Those are questions this news organization, in partnership with The Public Conversations Project and The Mantle Project, set out to explore a couple of weeks ago. The April 11 event was set up as an evening of storytelling by three individuals with different experiences with guns, followed by small-group dialogue among roughly 60 participants who had signed up to attend.

As an event participant, by the end of a night spent talking with and listening to strangers, I had drawn a pretty clear conclusion: For most Americans, policy debates are personal. And logjams in dialogue often come from our inability to recognize the personal stories and experiences that inform our views.

What if Americans shelved the policy debate and began their individual – and national – conversations by telling those personal experiences, focusing not on who is right, but on where people are coming from? It may not necessarily change minds or translate to political compromise, but it’s a good place to start – a foundation of understanding.

Admittedly, I come to this proposition with some skepticism. I’m an editor in the Monitor’s commentary section; I follow, commission, and edit opinions on controversial issues like gun control. The divisions on most heated subjects are stark – even among seasoned, pragmatic pundits.

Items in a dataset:
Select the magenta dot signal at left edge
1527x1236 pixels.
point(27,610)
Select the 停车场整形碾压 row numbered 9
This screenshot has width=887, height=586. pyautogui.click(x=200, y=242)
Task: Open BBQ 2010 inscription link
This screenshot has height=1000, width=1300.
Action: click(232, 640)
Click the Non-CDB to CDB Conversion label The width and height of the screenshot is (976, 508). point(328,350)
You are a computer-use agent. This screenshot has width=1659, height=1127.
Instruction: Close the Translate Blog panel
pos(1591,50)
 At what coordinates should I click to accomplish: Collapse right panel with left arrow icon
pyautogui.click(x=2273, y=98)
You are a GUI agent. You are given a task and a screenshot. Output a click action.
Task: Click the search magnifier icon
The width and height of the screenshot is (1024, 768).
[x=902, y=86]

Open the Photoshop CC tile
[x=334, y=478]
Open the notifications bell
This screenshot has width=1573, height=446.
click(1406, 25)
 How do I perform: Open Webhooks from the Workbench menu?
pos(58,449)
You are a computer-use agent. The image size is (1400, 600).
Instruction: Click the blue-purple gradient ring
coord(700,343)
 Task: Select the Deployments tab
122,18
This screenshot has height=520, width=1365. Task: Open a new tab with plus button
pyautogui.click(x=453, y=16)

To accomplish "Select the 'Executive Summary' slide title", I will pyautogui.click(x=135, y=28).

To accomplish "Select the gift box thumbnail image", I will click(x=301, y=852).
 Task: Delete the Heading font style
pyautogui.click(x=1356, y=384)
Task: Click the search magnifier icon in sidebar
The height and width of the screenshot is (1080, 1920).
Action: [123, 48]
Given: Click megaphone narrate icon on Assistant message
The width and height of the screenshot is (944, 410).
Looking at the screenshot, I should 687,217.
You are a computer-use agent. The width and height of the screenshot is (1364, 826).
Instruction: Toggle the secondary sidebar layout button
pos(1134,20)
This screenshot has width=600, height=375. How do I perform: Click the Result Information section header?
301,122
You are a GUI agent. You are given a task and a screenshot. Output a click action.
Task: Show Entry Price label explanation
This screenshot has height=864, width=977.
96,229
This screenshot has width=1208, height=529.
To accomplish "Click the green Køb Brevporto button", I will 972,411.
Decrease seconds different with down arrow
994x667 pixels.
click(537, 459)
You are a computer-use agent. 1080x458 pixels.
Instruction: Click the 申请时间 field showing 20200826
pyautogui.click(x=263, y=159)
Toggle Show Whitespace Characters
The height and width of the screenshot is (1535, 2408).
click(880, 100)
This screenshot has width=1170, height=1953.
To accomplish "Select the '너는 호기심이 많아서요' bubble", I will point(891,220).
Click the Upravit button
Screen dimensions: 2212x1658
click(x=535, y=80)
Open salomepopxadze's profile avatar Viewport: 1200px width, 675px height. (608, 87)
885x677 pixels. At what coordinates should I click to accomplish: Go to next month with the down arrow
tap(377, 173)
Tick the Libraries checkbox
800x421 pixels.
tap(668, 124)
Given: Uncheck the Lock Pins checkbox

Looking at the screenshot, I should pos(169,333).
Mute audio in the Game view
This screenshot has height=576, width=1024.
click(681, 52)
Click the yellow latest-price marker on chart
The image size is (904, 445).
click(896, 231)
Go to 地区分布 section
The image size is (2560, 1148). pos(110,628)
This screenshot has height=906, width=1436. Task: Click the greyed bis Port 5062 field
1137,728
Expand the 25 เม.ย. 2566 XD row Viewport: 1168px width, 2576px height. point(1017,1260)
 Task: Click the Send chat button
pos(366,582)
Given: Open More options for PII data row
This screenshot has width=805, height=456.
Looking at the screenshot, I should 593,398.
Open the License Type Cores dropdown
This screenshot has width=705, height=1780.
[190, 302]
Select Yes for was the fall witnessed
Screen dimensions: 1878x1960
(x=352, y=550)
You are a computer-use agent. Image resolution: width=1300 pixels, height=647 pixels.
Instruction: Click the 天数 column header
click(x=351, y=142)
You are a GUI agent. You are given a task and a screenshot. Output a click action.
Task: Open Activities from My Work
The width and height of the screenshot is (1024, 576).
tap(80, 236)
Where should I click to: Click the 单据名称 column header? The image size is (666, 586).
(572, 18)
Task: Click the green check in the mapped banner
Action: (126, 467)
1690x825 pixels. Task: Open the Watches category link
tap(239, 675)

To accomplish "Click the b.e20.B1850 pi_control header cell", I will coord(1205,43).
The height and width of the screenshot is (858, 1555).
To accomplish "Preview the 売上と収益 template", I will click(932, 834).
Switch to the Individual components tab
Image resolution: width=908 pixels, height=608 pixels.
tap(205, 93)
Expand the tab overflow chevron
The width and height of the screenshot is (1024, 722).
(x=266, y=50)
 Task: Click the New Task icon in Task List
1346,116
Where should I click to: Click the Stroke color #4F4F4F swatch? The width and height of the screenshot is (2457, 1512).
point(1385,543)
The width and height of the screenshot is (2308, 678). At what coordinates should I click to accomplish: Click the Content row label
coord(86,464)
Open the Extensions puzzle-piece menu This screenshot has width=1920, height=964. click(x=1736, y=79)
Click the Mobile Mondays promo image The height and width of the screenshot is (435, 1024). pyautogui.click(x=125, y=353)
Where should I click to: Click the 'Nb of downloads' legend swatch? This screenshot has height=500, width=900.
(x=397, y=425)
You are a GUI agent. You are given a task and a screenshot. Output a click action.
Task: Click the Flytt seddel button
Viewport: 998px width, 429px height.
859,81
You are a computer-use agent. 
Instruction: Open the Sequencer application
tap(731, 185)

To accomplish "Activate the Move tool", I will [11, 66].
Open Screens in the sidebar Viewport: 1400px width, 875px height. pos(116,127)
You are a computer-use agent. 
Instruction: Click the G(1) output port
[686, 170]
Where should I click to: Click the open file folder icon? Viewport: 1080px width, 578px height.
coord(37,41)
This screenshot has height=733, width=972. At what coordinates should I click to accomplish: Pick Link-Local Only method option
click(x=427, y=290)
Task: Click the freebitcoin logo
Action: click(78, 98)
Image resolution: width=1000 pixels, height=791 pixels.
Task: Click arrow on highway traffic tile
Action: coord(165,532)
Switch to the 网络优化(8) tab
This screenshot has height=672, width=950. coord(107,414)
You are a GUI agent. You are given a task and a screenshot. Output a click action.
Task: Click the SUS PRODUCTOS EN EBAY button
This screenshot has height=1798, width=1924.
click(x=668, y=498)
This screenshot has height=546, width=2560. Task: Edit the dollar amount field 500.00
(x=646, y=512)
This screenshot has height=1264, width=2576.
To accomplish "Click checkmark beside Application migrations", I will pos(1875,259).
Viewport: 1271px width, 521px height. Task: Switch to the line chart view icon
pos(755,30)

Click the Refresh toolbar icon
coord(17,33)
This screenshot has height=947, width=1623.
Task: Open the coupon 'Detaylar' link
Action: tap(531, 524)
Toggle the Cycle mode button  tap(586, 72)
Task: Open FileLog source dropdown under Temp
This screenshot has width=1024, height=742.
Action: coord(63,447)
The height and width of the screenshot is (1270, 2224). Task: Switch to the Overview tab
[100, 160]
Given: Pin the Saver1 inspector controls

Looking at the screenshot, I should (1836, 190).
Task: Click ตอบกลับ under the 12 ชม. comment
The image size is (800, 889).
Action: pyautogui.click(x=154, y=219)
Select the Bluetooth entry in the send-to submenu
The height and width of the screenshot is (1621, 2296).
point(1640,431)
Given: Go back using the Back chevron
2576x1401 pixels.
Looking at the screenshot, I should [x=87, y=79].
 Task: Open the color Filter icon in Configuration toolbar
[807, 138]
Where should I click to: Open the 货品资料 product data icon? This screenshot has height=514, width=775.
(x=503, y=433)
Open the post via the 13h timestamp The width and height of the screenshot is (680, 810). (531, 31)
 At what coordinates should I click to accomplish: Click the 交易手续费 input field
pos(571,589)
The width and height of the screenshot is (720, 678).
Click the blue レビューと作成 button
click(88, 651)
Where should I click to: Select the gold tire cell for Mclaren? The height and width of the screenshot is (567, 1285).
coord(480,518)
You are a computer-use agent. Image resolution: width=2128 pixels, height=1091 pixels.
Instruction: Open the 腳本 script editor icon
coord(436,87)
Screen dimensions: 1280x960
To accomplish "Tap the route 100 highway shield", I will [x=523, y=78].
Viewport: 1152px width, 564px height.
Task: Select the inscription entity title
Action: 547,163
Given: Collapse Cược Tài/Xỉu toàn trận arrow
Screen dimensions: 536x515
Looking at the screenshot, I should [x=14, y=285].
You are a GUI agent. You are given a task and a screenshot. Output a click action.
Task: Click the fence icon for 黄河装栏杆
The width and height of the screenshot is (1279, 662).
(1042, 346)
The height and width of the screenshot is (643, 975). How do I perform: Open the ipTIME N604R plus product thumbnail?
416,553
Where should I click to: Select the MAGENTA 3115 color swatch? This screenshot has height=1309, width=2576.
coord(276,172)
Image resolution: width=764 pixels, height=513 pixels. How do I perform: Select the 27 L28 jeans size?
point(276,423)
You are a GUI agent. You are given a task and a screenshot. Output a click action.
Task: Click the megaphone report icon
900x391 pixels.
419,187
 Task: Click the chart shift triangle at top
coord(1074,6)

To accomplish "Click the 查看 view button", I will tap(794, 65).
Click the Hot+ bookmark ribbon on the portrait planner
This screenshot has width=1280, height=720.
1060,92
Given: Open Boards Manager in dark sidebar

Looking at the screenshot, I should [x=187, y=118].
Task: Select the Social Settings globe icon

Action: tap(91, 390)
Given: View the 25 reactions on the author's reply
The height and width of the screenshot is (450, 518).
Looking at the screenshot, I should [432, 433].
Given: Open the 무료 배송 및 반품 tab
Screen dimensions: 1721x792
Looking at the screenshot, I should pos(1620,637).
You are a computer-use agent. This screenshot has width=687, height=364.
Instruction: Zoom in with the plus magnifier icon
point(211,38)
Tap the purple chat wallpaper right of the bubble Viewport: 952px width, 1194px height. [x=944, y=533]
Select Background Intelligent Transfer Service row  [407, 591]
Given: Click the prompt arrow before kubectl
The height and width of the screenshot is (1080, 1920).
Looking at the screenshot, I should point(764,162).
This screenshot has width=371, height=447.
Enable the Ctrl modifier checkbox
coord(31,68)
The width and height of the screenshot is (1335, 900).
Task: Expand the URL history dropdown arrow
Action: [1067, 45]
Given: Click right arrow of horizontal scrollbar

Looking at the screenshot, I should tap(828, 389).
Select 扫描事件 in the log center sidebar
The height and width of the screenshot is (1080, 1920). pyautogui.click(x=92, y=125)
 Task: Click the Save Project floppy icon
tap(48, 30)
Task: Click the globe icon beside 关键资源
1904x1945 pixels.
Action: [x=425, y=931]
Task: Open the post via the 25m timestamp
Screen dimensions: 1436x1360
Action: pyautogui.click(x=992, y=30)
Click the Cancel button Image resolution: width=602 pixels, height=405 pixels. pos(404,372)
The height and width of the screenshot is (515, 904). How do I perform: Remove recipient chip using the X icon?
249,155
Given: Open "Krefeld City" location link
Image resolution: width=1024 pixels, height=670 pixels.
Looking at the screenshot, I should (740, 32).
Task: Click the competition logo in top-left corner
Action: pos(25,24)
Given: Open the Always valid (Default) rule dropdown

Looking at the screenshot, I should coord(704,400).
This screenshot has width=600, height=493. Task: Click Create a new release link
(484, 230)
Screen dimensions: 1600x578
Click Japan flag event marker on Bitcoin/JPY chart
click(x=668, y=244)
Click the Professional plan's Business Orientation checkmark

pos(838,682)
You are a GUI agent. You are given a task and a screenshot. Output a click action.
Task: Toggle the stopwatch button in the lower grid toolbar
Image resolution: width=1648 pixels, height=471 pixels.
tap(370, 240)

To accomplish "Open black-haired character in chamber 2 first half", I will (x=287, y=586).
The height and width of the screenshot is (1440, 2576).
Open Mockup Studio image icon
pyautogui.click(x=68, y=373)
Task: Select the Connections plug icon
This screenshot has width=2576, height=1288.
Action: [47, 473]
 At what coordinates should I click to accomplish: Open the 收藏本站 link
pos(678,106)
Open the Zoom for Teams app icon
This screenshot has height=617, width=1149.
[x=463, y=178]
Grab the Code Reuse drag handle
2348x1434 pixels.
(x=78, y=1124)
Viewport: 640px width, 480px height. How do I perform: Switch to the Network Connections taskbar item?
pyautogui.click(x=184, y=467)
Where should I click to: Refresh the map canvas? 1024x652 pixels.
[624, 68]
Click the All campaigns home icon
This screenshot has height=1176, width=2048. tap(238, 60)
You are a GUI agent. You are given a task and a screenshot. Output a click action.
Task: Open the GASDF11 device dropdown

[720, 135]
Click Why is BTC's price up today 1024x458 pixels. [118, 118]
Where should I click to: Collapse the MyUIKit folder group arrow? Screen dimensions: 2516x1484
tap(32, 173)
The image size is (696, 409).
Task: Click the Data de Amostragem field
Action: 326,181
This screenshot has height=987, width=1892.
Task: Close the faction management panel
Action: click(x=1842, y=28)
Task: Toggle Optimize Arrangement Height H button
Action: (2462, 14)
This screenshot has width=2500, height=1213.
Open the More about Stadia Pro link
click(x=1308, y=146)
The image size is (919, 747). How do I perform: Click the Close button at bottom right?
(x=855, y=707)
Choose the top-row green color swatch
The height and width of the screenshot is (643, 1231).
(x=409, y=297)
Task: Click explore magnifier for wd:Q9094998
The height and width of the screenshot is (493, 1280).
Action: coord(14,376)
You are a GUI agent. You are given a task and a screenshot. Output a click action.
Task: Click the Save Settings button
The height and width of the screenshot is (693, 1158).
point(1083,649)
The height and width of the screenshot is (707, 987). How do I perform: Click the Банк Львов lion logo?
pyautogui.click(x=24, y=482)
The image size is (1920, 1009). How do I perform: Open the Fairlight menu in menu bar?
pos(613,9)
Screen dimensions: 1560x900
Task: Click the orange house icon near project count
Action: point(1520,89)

### PROBLEMS TO SOLVE
(a) In the passage on the gun dialogue event, roughly how many participants took part in the small-group dialogue?
(b) List every action the writer of the gun dialogue passage says they perform with opinions as an editor in the commentary section.

### RESPONSES FOR EACH TASK
(a) Roughly 60 participants

(b) Follow, commission, edit